This is a rush transcript from "Special Report with Bret Baier," September 21, 2017. This copy may not be in its final form and may be updated.
(BEGIN VIDEO CLIPS)
PRESIDENT DONALD TRUMP: Today I am announcing a new executive order that significantly expands our authorities to target individuals, companies, financial institutions that finance and facilitate trade with North Korea.
TREASURY SECRETARY STEVE MNUCHIN: Foreign financial institutions are now on notice that going forward they can choose to do business with the United States or with North Korea, but not both.
This action is directed at everyone. It is in no way specifically directed at China. And we look forward to working very closely with them.
(END VIDEO CLIPS)
BRET BAIER, ANCHOR: Right, but China is getting the message, and the Chinese central bank is the one that's doing the most business with North Korea and now says it won't. This as just moments ago we have our first reaction from the North Korean leader, Kim Jong-un, who says in a long, rambling statement "I am now thinking hard about what response he," President Trump, "could have expected when he allowed such eccentric words to trip off his tongue," talking about Trump's speech to the U.N. "Whatever Trump might have expected, he will face results beyond his expectation. I will surely and definitely tame them mentally deranged U.S. dotard with fire" says Kim Jong-un in the latest statement, among other things.
With that, let's bring in our panel: Steve Hayes, editor in chief of The Weekly Standard; A.B. Stoddard, associate editor at Real Clear Politics and host at No Labels Radio on Sirius XM, and Charles Hurt, opinion editor for The Washington Times.
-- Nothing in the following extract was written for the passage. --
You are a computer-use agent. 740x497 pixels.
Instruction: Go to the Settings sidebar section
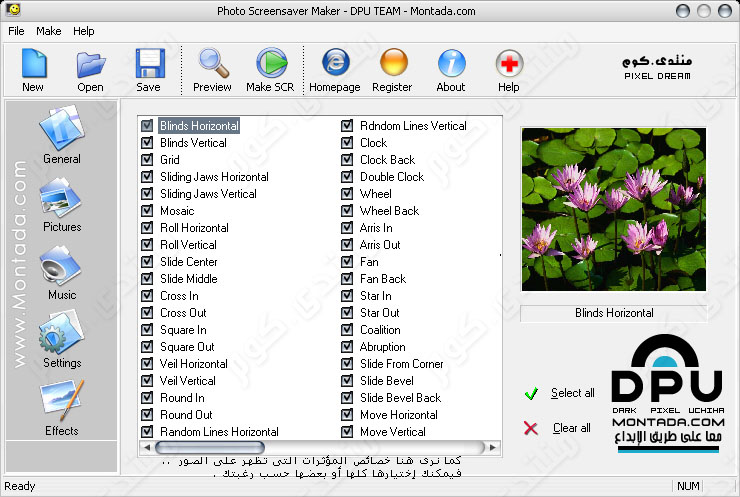point(62,339)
Steve?
STEVE HAYES, THE WEEKLY STANDARD: I think it's a potentially big moment. We have to wait and see the details, we have to see where this goes, but it's no small thing that Donald Trump's pressure on China has resulted in China at least going through the motions of saying that they don't want to do business, finance business with the North Koreans.
And it wasn't just that the central bank said that it wouldn't do business with the North Koreans. It suggested to other Chinese banks that they also not do business with the North Koreans. That's a potentially big step if they follow through. The problem is it's a huge lack of transparency. We are not going to necessarily know this.
BAIER: I asked Gordon Chang about that, and he said that all the dollars go through New York and that we would with a lot more scrutiny be able to see whether it has stopped or not.
HAYES: I think we can take steps to see more. I don't think we'll have a complete picture, but I defer to Gordon Chang. Gordon Chang knows a lot more about this than I do.
But this is a result of Donald Trump's consistent pressure on the Chinese, not just asking the Chinese to do our bidding with the North Koreans but telling them there are going to be prices to pay if you don't work with us.
BAIER: Do you think the speech had anything to do with it?
HAYES: I think the speech may have helped, but I think it has much more to do with a consistent argument that Trump has been making both in public and in private with the Chinese.
BAIER: Just to go back to last week where we have the treasury secretary on and he foreshadowed this movement in an interview.
(BEGIN VIDEO CLIP)
MNUCHIN: I worked on an executive order that's ready if the president wants to use it. We can stop trade with any country that does business with North Korea. We are going to be careful using these tools, but the president is committed. We will use economic sanctions to bring North Korea to the table.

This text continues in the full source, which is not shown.